As has already been mentioned, we appropriate Eris from the Greeks. Is it OK because, we (white people) aren't the ones that fucked the Greeks over? Or is it because most of the Greeks are Orthodox these days so no one cares about a minor deity from a dead culture? If right and wrong here is based on who did what to who, or how long ago it was done... that seems arbitrary and IMO fueled by guilt.

I would probably get behind a movement that was focused on countering alcoholism in reservations... or the horrific prevalence of rape among Native American women. Headdresses and Shiva shorts seem like piffle compared to actual, real problems.

Particularly, from the perspective of My Discordia... the whole concept of cultural misappropriation being badwrong seems absurd to me.

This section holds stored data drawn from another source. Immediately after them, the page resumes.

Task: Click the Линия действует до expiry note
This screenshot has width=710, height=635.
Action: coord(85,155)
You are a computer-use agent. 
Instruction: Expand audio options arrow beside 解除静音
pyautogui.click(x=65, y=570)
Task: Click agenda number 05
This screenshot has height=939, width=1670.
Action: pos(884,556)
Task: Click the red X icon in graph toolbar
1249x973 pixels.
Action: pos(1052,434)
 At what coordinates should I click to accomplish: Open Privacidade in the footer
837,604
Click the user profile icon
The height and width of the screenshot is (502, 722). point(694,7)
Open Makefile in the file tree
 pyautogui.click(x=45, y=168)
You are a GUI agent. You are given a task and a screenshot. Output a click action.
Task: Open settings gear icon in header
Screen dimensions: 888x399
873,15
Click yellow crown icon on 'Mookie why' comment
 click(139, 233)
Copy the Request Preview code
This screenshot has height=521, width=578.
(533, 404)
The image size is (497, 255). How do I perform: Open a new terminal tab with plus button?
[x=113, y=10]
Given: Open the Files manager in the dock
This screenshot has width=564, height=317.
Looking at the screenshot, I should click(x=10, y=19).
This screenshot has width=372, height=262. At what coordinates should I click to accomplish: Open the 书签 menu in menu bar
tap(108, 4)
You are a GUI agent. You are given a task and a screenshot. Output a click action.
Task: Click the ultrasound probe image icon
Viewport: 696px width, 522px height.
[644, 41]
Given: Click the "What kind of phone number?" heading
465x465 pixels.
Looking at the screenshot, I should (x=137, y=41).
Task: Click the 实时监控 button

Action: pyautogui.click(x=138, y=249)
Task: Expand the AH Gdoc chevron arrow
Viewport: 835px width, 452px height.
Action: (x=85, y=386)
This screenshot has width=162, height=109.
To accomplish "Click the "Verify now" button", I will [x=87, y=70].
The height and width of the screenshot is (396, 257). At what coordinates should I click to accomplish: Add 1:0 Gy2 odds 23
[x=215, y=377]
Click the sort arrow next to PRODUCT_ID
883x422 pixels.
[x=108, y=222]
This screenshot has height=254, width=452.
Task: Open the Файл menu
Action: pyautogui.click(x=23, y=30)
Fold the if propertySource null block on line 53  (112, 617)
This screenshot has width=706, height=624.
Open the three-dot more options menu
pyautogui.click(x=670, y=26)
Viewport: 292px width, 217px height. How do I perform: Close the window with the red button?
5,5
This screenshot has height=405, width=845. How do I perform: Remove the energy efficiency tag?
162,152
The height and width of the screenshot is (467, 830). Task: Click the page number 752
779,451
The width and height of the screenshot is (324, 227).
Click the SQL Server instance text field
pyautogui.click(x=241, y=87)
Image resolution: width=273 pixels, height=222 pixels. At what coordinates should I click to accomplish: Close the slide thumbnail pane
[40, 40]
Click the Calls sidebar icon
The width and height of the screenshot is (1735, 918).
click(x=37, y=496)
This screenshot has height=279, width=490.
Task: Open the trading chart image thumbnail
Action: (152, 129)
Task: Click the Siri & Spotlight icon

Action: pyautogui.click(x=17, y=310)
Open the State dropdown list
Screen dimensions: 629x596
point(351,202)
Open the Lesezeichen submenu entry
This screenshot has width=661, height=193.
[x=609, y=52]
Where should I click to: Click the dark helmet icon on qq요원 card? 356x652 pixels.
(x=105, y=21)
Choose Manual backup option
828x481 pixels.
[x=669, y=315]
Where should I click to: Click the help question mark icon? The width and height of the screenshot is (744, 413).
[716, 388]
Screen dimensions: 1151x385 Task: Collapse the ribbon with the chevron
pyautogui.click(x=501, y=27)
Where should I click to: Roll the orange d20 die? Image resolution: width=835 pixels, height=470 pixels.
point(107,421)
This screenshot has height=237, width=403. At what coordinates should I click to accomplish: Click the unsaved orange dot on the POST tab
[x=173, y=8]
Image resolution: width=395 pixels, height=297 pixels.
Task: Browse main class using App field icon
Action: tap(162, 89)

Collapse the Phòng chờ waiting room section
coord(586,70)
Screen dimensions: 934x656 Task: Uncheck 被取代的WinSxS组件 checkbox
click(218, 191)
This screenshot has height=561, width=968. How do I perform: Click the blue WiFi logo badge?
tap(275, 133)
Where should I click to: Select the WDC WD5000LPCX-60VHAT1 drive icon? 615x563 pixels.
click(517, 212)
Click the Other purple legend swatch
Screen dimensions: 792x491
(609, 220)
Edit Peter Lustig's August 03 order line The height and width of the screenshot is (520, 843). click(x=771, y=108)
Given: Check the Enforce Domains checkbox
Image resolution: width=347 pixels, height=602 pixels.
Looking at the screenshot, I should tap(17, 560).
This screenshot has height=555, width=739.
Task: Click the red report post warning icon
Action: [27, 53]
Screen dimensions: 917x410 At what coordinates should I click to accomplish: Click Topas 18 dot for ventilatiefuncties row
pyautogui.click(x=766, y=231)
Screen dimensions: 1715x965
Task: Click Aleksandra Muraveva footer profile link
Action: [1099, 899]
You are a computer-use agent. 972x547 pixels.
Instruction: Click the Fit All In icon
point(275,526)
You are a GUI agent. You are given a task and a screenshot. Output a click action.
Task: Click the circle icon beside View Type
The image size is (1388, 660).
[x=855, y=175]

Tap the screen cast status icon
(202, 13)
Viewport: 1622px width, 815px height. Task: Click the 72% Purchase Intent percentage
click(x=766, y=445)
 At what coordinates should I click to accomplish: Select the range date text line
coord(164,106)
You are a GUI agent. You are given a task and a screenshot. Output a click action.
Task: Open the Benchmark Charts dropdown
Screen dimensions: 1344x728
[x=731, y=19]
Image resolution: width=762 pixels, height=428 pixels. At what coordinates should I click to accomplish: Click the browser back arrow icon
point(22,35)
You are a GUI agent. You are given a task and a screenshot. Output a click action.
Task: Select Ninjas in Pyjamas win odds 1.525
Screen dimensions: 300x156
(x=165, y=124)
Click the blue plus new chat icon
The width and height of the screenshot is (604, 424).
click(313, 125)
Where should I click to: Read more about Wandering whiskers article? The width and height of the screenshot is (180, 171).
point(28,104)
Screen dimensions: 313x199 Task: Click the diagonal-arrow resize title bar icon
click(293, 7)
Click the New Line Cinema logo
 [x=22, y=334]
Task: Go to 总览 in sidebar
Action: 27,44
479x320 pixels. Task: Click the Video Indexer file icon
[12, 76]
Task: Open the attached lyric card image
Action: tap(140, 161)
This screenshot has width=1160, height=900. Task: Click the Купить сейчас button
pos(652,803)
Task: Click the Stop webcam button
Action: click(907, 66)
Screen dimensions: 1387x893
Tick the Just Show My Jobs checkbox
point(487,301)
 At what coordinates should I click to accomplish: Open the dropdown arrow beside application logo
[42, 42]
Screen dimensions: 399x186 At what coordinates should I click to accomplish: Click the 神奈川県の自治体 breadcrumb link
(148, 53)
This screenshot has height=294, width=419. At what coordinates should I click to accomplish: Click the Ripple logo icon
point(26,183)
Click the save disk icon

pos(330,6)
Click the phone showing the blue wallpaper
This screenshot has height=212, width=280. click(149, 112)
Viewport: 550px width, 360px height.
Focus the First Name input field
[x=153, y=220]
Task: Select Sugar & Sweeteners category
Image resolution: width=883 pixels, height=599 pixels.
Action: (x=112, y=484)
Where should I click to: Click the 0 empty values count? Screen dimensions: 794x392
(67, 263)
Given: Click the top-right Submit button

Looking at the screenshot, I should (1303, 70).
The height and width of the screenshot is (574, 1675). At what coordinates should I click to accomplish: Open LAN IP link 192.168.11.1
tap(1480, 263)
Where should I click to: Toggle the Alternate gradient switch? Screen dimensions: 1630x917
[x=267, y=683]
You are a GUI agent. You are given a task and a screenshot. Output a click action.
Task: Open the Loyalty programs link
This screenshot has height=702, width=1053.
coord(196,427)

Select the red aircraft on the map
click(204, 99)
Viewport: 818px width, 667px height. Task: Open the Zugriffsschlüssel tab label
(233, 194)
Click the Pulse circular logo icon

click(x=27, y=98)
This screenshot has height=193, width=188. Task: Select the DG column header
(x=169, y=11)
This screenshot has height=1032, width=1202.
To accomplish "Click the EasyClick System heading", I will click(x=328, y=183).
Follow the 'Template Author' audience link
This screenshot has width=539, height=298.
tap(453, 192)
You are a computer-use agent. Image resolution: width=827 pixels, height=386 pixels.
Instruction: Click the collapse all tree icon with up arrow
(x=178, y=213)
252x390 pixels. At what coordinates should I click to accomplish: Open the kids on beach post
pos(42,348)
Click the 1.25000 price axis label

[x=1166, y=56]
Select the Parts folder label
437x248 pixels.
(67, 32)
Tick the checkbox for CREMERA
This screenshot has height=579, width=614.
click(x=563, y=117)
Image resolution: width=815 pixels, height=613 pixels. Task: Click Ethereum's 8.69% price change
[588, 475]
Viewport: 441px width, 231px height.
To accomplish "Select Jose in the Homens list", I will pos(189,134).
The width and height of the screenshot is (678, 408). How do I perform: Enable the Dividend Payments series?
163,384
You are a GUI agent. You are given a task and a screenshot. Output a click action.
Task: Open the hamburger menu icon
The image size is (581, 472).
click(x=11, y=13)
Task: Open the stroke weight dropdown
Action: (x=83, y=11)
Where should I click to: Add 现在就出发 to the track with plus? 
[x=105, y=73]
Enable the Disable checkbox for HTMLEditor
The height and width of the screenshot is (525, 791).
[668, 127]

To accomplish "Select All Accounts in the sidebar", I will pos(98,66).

The underlying bit of Absurdism is that there is no meaning to life, except the meaning that you choose to give it. If some spag chooses their great-great grandparents culture as the meaning of their life... bully for them. If another spag chooses to upset as many cultural apple carts as possible... bully for them. If some third party gets pissed off and decides that telling the other spag "they're doin it wrong" is their purpose in life... well bully for them but I'm more likely to consider them an asshole.
- I don't see race. I just see cars going around in a circle.

"Back in my day, crazy meant something. Now everyone is crazy" - Charlie Manson

LMNO

Quote from: FROTISTED FUDGE CAK on November 29, 2012, 03:59:51 AM
So after you stand up and say FUCK THIS SHIT I WANT NO PART OF IT, how does that affect and shape your personality? In many ways is it not more appropriate to reach for ideals and standards that you do agree with than to simply reject the ones you don't agree with? What about community? What about finding the others and trying to create a movement large enough to change the destructive elements of the dominant culture?

I think you can't life an entirely full life only by saying "NO" to things.  Because then all you believe in is an absence, a lack of substance. 
From where I'm standing, you have to say "NO" for a while, to give yourself that space, and then you have to do the hard work fo saying "YES" to what you truly want to accept into your life.  Like ECH says, there will probably always be engaging is some sort of passive participation, but in your personal sphere, you can try to build something of meaning for yourself, instead of accepting the culture you're living in simply due to geography.

Bu🤠ns

It would be kind of cool if our culture provided a place for dropouts that allowed one the space to not participate but also benefited the society in some way.  I'm sort of thinking about the India Sannyasa in the sense that they're 'spritiual dropouts' yet still hold a place in the culture.  I'd like to draw the line between the rebel and the dropout in that the rebel is a reaction the cultural norm but the dropout allows a sort space one can stand to look back at the culture as a whole without necessarily being A PART OF the culture. 

In our culture I don't think we have anything like that and if we do it's considered all 'rebel.'  Our culture doesn't seem to allow someone to drop out...it's like the game is YOU MUST PARTICIPATE!  And because there's no alternative, there's a sort of expectation that you will WANT to participate and there you have a double-bind.